Just now I want to reiterate the dangers of living in contempt of history, and I’ll make this as plain as I can: to read the NIV—a translation at great pains to make sure no one who picks it up will ever conclude that episcopos means “bishop”—with a bunch of gals in Bertha Hogwash’s living room on Thursday morning over tea and scones is to prepare a catastrophe. Some good will certainly come of ripping a suspect and artless translation from its ecclesiastical context; some good will come of making a concerted effort to study this translation with the help of worksheets published by Guiding Lite Press out of Grand Rapids or Atlanta or wherever. That much I’ll grant. There’s enough in me of what St. Thomas Aquinas called the potential oboedientialis to say, as the prophet saith, Aperiatur terra et germinet Salvatorem.
But much mischief—mischief that could be averted—is still going to proceed from Bertha’s parlor. That mischief I call “Krustianity.” As one commenter noted last week, it is likely to be Gnostic through and through, which is to say heretical, and it will certainly fail to take into consideration what another commenter rightly noted: lex orandi, lex credendi, lex vivendi.
But to the point: the scholars attending Bertha’s Bible Study might not know anything about gnosticism, and that, I suppose, is forgivable. But it’s not okay that their pastor has never heard of it, for he occupies a fearful position. Ignorance isn’t a luxury he can afford. If I’m not mistaken, the Holy Scriptures are unambiguous on the topic of what sort of judgment awaits teachers. My own arthritic knees knock at the thought of it.
But let’s be clear: it is ignorance—ignorance of history especially—that keeps Pastor Todd (named for St. Todd of the iPod) and the Church of the Hip Jesus in business. So what if what’s on offer there shatters against the hard surface of the past. Pastor Todd knows his Modern Translation well—and never shudders to think that the God of the Universe prefers a corrupt text, corrupt perhaps even in its autographs were they available, to a living body. Todd knows neither the autographs nor the living body. He has a master’s degree from Solid Rock Spiritual University, three kids in Krustian school, and a wholesome wife with big hair and lip gloss. According to the pictures, she’s happy (that is, adequately sexed).
Because, goddamn, Pastor Todd sure is a snappy dresser and a rugged-looking man.
But, well-meaning though he be, he’s an ignoramus.

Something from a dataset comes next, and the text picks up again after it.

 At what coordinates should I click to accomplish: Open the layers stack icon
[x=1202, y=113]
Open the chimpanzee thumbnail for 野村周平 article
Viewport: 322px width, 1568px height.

People will seek instruction wherever it may be found, regardless of its reliability: Krustian radio, contemporary Krustian music, you name it. Where history and theology are absent, other influences, often fatal, move in—as the parable of the house swept clean suggests. Krustians, near as I can tell, have been pretty much railroaded by Emersonian-style instructors: men with no past at their backs. Worse yet, they are the dupes of the Krustian music industry, which perpetrates a mode of consciousness forged by dimwits eclipsing theology and evicting history. This, O Theophilus, can’t be good.